In the realm of theater, two performances come to Sarasota, including the US debut of the high-flying Italian performance artists of eVenti Verticali. Installing a three-story-high projection screen in the Ringling Museum courtyard, these opening night performers suspend in front of the screen from cables to dance and run and fight across the scrolling images behind them, creating the illusion of traversing cityscapes or making a high-speed escape down a desert highway. “Like stepping into a video game,” says Currie. At the other end of the spectrum, German photographer Volker Gerling’s Portraits In Motion offers a less rambunctious and more introspective experience through his “thumb cinemas.” Trekking hundreds of miles across the European countryside documenting its people, Gerling reveals poignant moments through flipbook-style shorts composed from his photography, sharing stories with the audience as he goes.

For music lovers, RIAF 2017 brings the US premiere of Nobuntu, an a cappella quintet from Zimbabwe.
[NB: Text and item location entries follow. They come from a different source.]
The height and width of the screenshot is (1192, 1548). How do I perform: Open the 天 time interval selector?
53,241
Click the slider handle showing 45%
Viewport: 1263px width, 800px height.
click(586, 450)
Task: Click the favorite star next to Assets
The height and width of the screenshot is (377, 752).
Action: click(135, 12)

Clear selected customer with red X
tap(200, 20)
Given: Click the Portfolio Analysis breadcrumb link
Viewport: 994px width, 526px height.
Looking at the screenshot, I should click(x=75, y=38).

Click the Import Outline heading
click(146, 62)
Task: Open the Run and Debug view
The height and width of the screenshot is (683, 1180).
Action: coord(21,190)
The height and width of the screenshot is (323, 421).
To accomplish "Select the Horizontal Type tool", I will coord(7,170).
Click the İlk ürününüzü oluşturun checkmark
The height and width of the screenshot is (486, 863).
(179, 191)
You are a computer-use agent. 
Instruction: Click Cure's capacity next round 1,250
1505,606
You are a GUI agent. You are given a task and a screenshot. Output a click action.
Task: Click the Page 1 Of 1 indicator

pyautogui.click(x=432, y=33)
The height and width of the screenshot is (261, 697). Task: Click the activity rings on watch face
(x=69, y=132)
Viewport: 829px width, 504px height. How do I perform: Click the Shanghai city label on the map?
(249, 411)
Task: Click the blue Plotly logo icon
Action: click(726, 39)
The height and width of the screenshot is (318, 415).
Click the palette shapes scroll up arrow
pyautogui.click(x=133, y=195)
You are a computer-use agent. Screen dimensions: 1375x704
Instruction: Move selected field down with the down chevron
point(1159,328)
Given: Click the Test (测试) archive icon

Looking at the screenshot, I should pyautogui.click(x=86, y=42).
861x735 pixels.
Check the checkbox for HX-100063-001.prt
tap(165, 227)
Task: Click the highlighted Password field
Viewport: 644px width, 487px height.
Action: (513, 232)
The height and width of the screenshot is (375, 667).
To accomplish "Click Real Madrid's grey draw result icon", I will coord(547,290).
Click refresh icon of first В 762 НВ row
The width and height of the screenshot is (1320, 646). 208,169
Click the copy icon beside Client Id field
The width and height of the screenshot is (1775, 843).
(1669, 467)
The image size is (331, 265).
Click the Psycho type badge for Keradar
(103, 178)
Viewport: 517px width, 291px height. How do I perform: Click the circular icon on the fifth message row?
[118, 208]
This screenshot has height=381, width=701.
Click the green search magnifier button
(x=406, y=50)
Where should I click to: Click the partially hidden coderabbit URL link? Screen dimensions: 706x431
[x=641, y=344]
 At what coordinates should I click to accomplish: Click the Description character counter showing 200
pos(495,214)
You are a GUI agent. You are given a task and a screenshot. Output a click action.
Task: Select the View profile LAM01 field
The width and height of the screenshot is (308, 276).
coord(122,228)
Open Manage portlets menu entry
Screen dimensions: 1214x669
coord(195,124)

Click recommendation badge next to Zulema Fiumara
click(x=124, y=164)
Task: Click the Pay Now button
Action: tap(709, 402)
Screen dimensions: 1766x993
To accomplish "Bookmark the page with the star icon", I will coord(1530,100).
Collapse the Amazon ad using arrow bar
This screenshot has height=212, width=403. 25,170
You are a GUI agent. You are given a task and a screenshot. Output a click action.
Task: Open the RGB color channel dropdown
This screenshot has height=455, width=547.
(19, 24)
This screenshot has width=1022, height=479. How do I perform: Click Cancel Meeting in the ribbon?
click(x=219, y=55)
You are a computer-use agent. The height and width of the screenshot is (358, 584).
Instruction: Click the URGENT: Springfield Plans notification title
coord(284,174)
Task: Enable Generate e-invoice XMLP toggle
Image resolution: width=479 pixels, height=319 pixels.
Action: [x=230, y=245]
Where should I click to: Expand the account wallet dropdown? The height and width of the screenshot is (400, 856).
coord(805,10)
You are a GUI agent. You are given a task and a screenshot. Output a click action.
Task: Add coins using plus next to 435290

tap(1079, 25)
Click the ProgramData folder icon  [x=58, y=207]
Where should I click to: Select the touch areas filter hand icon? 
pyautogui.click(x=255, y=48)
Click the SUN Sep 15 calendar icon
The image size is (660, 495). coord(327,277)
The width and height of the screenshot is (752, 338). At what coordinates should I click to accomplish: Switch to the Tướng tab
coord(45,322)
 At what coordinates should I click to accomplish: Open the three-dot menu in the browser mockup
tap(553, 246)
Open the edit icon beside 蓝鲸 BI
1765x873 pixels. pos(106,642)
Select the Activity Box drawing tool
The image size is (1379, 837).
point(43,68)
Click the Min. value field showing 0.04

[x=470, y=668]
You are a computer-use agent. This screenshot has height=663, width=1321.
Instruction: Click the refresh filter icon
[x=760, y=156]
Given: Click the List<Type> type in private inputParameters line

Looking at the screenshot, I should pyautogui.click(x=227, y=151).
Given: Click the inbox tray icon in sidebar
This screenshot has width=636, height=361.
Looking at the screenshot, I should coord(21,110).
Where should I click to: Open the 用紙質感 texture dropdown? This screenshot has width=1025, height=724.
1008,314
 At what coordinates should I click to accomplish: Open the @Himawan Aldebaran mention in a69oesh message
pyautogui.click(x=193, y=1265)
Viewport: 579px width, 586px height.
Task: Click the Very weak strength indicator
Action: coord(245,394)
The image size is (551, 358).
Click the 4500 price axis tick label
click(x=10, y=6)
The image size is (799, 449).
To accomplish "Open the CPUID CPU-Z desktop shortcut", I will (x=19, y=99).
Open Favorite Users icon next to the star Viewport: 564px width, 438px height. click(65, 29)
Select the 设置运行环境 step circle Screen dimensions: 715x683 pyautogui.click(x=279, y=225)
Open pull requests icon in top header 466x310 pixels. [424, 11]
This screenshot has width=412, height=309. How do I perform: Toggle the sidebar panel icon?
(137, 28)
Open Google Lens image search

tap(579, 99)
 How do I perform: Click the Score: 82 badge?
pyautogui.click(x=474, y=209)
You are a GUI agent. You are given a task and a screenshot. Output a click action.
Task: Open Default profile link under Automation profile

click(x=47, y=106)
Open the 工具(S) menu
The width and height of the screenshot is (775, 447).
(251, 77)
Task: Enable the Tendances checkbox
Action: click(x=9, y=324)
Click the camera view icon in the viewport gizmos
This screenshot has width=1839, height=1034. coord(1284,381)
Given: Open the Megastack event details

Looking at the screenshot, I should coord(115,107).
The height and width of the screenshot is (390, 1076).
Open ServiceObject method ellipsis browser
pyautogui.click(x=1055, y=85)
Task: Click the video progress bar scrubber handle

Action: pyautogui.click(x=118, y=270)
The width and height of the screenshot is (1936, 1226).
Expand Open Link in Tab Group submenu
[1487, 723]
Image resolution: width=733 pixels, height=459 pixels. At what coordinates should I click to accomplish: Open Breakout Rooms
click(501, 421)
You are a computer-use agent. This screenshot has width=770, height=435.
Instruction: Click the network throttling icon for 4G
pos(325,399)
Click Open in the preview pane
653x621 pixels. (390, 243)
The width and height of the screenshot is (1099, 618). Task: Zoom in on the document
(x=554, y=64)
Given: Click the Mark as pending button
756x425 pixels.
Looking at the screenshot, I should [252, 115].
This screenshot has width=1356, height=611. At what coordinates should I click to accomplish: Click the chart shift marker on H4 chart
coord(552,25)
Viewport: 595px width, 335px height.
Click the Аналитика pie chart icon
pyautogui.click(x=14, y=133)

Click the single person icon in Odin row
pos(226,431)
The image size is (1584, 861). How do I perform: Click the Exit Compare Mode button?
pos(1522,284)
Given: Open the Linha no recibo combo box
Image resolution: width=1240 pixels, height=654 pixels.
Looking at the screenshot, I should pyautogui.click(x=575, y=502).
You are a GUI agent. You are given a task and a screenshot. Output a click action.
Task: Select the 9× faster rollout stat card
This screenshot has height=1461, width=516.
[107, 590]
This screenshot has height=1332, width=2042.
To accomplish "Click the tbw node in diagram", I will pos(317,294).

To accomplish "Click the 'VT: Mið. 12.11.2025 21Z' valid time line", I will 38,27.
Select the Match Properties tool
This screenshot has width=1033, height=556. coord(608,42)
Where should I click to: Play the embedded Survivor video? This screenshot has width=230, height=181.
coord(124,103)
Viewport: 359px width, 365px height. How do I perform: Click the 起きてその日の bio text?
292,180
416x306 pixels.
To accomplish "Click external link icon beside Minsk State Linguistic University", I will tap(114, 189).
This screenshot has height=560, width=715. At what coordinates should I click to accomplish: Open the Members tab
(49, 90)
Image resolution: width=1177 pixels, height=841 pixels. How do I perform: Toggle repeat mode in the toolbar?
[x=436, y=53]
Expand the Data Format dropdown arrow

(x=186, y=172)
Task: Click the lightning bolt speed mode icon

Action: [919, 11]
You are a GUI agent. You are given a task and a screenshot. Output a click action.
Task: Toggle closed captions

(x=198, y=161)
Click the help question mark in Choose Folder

Melding traditional Zimbabwe folk music with Afro jazz and gospel, Nobuntu brings an exuberance in their voices matched only by the vibrance of their garb. Joining Nobuntu on this year’s musical roster is Sarasota’s own ensemblenewSRQ. People asked, says Currie, if an international arts festival in Sarasota should feature artists from Sarasota, to which he had one response: “When they’re this good, yeah.” Taking part in a new RIAF series placing performance within the galleries, ensemblenewSRQ will perform both within the James Turrell Skyspace and the Huntington Gallery. In the Skyspace, the musicians will play a piece created by acclaimed contemporary composer John Luther Adams, written specifically for the Skyspace. In the Huntington Gallery, ensemblenewSRQ will perform works from the late contemporary composer Luciano Berio’s Sequenza series, a trying selection of solo performances that Currie dubs, “intensely physicalized works of bravura.”

When it comes to dance, RIAF 2017 brings two almost diametrically opposed choreographic interpretations of life in the 21st century. Ing an Die, from Antwerp-based choreographer James McGinn, tells a pre-apocalyptic love story in three parts, with each emphasizing a different aspect of story telling, the result is “almost operatic in its thematic ambition,” says Currie. Born and raised in Sarasota, including an education at Booker High, this will be McGinn’s first display of his work in his hometown. At the other end of the spectrum, the wild and wacky antics of Monica Bill Barnes & Co. in Happy Hour show that dance can also just be a lot of fun. Setting up behind the Circus Museum, where the audience can eat and drink and laugh and sing karaoke, the performers "crash" the party in character as two besuited businessmen looking for a good time but “desperate to fit in and hilariously inept.”

The final performance comes from Nassim Soleimanpour, an Iranian playwright forbidden from leaving his country. Entitled White Rabbit Red Rabbit, Soleimanpour tells his story by sending it abroad in sealed envelopes that cannot be opened until the night of performance. At each performance, an actor (selected with the help of Urbanite Theatre) will receive the envelope for the first time and give an unrehearsed and undirected performance of Soleimanpour’s words. “It’s something that I trust will surprise us all,” says Currie. And to him, the mystery and the willingness to embrace that mystery is what RIAF is all about.

Tickets are on sale now.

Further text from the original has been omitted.